La storia dietro
L'energia cruda di *Immigrant Song* si dispiega fin dal primo istante con un riff tagliente e ripetitivo, per gentile concessione di Jimmy Page e John Bonham. La voce di Robert Plant irrompe con un grido acuto, evocando immagini di battaglie e mitologia norrena, menzionando Valhalla. È un brano che, nonostante la sua potenza, fu concepito durante un tour in Islanda nell'estate del 1970. Il testo nacque dall'esperienza a Reykjavik, dove la band, invitata dal governo islandese per una missione culturale, si trovò di fronte a un imminente annullamento di concerto a causa di uno sciopero. La risposta entusiasta dei giovani locali, che prepararono un auditorium universitario, ispirò Plant a trasporre quell'esperienza nella canzone. Poco dopo la sua prima esibizione a Reykjavik, la band la suonò dal vivo per la prima volta al festival di Bath.

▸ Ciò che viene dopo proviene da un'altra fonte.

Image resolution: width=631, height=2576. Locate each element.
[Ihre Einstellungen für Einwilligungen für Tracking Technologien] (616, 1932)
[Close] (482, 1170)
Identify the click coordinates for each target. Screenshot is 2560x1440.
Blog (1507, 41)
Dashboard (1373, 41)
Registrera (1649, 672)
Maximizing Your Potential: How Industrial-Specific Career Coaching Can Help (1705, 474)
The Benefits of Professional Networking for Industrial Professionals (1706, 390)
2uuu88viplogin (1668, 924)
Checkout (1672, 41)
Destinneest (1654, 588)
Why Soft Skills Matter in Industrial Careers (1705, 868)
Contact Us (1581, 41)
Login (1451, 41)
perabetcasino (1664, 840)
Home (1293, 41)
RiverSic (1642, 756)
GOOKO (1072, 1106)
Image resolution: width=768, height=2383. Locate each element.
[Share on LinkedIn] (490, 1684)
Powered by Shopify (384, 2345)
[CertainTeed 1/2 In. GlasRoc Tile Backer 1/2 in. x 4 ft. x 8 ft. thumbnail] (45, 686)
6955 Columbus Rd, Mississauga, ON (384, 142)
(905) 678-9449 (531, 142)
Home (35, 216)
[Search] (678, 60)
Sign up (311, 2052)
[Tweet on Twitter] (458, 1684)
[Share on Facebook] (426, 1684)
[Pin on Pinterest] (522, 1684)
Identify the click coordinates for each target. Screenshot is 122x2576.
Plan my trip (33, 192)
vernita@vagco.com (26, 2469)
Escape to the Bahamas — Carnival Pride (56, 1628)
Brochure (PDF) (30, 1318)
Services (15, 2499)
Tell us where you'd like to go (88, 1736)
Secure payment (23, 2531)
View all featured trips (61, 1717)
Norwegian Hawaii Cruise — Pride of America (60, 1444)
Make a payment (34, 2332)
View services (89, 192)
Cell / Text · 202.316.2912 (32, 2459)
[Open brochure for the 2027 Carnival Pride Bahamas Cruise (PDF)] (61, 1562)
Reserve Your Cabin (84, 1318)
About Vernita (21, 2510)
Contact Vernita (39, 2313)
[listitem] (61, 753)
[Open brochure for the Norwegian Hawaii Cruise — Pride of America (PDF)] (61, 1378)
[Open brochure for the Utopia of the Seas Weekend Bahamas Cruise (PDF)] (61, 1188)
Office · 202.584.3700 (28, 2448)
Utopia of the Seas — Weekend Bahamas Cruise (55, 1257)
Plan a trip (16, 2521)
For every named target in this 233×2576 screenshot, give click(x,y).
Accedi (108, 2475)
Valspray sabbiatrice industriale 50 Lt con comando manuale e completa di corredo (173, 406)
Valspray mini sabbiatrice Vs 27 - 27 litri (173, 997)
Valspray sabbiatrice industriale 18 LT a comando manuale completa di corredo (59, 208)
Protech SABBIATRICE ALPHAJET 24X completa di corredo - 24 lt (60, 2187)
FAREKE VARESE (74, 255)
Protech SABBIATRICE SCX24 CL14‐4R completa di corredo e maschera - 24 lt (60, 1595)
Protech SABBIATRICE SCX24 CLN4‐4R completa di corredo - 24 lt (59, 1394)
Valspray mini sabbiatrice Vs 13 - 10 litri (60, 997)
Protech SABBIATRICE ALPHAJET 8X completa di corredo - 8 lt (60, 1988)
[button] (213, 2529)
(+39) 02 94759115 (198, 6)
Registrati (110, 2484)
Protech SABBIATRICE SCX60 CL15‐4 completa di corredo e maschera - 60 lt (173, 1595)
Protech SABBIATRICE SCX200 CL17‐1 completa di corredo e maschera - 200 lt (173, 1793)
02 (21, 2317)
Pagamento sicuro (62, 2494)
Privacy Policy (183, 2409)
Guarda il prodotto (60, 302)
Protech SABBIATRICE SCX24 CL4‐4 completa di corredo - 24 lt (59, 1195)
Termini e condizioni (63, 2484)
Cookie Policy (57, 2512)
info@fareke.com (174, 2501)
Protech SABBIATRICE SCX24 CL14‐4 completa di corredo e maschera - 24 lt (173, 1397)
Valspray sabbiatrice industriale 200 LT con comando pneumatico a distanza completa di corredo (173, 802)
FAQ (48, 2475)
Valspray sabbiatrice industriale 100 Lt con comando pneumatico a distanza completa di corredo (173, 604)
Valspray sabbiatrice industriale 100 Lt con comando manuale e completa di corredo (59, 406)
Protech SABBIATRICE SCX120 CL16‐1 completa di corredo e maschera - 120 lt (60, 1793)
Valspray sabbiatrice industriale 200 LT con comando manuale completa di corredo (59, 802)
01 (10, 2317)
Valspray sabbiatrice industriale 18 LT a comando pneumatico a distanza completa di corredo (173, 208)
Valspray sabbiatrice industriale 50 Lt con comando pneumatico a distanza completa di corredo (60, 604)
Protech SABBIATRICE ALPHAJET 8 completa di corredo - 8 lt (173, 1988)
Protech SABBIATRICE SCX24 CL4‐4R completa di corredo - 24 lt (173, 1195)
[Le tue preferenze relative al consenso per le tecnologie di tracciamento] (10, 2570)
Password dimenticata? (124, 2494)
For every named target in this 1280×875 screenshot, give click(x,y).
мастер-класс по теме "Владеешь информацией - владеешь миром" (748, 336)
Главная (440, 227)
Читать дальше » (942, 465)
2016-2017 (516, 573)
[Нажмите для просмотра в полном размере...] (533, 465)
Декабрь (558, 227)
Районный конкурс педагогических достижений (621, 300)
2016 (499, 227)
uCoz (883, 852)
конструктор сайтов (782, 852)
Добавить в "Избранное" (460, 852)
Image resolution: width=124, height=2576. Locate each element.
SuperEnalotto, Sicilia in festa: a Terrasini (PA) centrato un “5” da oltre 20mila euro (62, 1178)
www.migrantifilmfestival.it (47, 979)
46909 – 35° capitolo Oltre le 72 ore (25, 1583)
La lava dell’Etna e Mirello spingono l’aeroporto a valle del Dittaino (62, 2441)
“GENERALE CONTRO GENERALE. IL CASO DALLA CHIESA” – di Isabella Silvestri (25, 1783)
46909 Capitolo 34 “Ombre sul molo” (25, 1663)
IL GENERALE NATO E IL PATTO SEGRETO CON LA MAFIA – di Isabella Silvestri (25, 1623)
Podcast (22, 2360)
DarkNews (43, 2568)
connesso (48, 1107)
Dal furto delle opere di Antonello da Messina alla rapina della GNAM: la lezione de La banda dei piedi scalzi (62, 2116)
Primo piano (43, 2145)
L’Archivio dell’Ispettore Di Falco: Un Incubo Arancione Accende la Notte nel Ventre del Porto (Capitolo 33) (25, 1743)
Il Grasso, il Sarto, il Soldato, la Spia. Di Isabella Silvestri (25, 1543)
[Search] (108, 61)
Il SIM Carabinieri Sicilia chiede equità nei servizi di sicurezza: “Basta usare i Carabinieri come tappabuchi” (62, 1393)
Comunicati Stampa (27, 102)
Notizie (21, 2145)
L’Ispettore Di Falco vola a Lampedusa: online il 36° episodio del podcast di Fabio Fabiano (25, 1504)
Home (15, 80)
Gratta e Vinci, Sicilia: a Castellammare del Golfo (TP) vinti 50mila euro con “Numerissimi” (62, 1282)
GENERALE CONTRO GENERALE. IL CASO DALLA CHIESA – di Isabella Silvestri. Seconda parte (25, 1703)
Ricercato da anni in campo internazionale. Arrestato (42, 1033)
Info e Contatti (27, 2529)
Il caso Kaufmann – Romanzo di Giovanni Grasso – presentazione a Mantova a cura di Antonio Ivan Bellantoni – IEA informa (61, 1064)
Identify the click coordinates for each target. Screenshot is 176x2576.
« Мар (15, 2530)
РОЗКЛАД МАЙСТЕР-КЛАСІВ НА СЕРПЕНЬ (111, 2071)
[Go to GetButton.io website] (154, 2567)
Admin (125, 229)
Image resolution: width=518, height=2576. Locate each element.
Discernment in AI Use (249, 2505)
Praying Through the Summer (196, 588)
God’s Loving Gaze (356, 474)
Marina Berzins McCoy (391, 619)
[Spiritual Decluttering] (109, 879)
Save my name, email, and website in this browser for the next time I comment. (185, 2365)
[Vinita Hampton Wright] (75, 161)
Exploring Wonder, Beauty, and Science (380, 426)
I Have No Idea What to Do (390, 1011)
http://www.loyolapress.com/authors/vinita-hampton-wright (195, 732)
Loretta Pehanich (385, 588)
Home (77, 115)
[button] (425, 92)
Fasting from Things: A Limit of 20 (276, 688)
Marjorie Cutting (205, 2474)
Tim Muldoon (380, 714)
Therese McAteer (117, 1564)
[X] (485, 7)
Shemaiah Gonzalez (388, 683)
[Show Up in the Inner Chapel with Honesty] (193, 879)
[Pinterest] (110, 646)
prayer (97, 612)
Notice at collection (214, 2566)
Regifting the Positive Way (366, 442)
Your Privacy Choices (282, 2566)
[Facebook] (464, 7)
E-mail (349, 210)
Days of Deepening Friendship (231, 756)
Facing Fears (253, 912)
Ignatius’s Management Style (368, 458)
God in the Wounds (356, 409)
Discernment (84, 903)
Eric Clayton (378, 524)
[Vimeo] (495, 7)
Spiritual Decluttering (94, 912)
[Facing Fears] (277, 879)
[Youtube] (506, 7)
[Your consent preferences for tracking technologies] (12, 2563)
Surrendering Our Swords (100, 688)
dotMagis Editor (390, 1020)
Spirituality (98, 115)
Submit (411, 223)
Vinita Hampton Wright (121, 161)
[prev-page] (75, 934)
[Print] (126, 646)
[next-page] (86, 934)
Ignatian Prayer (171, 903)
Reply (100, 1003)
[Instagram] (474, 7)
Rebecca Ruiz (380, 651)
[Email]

Questo brano, incluso nell'album *Led Zeppelin III* del 1970, fu pubblicato anche come singolo. La registrazione avvenne in luoghi come Headley Grange, utilizzando il Rolling Stones Mobile Studio, e anche negli Island Studios e Olympic Studios a Londra. Il basso di John Paul Jones si aggiunge alla nona misura, conferendo profondità alla struttura. La canzone, con una durata di 2:26, è caratterizzata dalla sua intensità e da una produzione che, secondo alcune recensioni, riusciva a riempire lo spazio sonoro con una potenza travolgente, combinando voci penetranti con un notevole impatto strumentale. La popolarità di *Immigrant Song* l'ha portata a far parte di raccolte come *Led Zeppelin Remasters* e *Early Days: The Best of Led Zeppelin, Vol. 1*.